When a local businessman, Lee Maitland, engages her services as a masseuse, Julie mistakenly falls for him, unaware that he is Elsa's son and intends to avenge his mother. 
 
And so, after Maitland fakes his death in a road accident that Julie helped to stage, he disappears with the tens of thousands of pounds that she had extracted from her clients. Julie is thus left to choose between admitting blackmail or remaining silent when charged with being complicit in Maitland's death.
 
 
III.
 
It might be pushing it a bit to describe Clinic Exclusive as a good film. But it's not a bad film, even if a bit depressing at times.

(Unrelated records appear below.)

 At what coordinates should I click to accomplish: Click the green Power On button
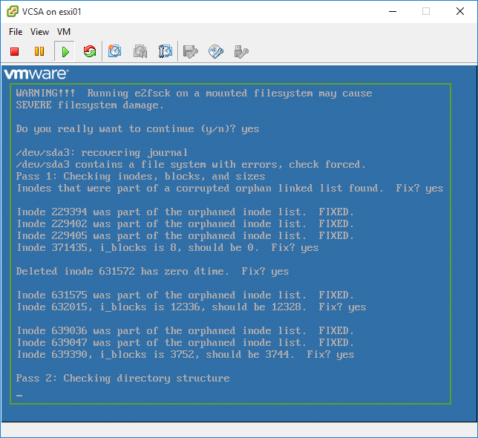pos(65,51)
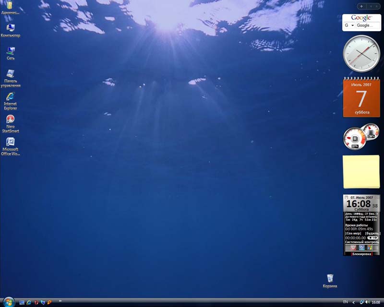Select the Будиль alarm option
384x307 pixels.
pos(372,233)
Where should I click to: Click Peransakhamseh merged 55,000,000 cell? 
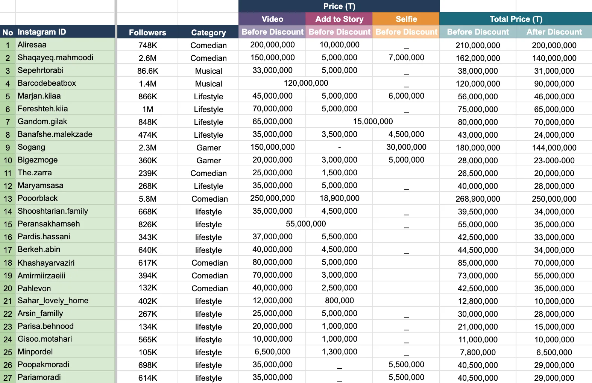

And the outrageously posh actress Georgina Ward - daughter of the British Cabinet Minister George Ward and Anne Capel, whose father, Boy Capel, was a lover and muse of fashion designer Coco Chanel - is always a delight to watch on screen (with or without her clothes) [4]

As one respected film critic wrote at the time: 

"After the customary quota of coyly directed nude scenes in sauna bath and shower room – even less titillating than usual, since the clinic's clientele is predominantly middle-aged – Clinic Xclusive takes a turn for the better by developing into quite a neat, unpredictable revenge thriller. Script and direction are glossily efficient throughout, and Georgina Ward plays the ruthless go-getting heroine with some style. Altogether a surprisingly competent production, if only within the limits of its strictly catchpenny genre." [5]
 
Unfortunately, we have to note in closing how publication in the (hypocritical) press of rather racy stills from the film led to Georgina Ward having to withdraw an application to be a UK parliamentary candidate for the Labour Party in the early 1970s [6]
 
Even more sadly, Ward’s acting career also stalled around this time. 
 
She died, in Mexico, aged 69, in June 2010. 
 
 
Notes
 
[1] Walton made his television wrestling commentary debut on the ITV network in November 1955 and remained in the role for 33 years. 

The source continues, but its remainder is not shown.